February 12, 2023
“CULTURE WAR” ON “CULTURE-WATCH-AFRICA” CONTINUES
Greetings!
Welcome to “Culture-Watch-Africa” on Afro-Scope, featuring Morgan Ukaegbu’s drama series on “AfroCultural Marriage Versus Western Ways.” It is titled “Culture-War.” Last week on this reality love drama series, the “Romeo” proposed to his “Juliet.” But the mamas and the papas of the youngsters did not have their say yet.

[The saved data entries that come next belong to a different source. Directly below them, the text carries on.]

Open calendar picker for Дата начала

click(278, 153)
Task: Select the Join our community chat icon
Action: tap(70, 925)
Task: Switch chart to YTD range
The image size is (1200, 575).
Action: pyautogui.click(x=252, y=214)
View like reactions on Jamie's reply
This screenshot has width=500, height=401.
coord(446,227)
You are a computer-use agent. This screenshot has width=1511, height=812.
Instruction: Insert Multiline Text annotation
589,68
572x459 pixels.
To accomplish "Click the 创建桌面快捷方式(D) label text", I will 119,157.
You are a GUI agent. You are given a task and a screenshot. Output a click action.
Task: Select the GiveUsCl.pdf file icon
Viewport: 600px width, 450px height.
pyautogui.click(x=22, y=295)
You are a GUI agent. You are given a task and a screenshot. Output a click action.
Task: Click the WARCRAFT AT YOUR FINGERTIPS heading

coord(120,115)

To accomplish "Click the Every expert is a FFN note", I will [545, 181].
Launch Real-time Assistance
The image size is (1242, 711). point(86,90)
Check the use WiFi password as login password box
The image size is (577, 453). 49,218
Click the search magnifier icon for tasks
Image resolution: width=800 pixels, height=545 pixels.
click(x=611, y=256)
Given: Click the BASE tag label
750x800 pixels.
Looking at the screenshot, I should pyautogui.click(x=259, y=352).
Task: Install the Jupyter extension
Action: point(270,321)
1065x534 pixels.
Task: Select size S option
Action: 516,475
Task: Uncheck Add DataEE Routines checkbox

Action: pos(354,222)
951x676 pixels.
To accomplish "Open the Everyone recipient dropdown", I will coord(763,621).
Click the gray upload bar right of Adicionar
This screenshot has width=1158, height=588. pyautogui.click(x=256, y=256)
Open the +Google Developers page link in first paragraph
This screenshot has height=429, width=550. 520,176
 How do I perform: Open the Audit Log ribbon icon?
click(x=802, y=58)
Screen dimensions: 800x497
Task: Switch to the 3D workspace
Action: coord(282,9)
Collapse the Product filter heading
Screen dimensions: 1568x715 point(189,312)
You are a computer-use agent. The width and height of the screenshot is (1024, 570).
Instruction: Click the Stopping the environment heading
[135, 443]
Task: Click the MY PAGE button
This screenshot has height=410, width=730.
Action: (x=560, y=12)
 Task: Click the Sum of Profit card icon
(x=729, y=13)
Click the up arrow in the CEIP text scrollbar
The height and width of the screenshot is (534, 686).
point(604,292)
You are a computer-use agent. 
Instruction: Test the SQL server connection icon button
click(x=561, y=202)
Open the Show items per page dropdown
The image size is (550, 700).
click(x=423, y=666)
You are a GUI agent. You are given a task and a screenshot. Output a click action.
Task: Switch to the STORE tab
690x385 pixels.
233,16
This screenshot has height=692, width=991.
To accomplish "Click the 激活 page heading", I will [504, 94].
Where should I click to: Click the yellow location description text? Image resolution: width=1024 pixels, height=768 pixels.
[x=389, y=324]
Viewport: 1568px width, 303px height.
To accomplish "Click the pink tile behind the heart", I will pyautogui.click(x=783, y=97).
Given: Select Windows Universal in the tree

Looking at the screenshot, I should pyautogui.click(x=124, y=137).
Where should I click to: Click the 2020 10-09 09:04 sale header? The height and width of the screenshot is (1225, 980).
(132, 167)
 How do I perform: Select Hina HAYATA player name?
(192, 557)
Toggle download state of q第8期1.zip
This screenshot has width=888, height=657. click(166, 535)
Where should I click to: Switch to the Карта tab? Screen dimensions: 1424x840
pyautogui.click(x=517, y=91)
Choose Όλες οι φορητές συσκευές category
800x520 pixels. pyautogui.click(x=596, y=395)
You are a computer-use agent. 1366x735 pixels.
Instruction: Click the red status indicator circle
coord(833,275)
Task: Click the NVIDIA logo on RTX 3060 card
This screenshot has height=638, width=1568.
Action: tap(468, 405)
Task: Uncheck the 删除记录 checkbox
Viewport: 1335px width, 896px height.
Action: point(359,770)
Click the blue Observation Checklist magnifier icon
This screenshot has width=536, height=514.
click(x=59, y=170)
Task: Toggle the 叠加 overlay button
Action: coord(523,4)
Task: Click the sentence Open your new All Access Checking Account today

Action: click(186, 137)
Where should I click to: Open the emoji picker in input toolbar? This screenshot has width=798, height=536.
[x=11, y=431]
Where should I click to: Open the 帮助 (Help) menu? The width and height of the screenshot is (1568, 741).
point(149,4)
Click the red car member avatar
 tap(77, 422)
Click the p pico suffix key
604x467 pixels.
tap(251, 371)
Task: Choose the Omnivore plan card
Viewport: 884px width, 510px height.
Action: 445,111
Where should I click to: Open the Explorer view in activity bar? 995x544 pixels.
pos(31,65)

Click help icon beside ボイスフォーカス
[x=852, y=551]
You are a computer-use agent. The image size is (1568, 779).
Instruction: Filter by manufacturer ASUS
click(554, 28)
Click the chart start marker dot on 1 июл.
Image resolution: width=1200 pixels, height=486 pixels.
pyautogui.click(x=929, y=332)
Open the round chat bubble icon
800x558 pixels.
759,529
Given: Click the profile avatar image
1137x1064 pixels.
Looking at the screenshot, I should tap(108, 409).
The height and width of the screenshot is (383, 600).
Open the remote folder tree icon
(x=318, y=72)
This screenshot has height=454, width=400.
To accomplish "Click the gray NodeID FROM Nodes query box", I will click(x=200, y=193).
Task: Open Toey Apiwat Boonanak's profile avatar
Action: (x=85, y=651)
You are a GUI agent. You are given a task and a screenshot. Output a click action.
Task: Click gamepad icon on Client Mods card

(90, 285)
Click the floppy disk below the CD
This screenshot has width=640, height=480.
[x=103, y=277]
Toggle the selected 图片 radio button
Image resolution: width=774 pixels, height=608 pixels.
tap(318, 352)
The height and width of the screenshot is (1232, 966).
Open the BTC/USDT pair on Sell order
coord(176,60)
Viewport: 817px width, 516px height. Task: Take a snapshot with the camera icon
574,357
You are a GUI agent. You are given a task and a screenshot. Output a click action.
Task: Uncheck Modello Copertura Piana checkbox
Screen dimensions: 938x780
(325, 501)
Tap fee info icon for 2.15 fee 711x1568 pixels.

In fact, the parents didn’t know about it yet. And, as we have hinted already, the youngsters’ approach was not African, in various ways, too! So, is the marriage to be, or not to be? Let’s find out in episode 2 of “Culture-War,” here on Afro-Scope.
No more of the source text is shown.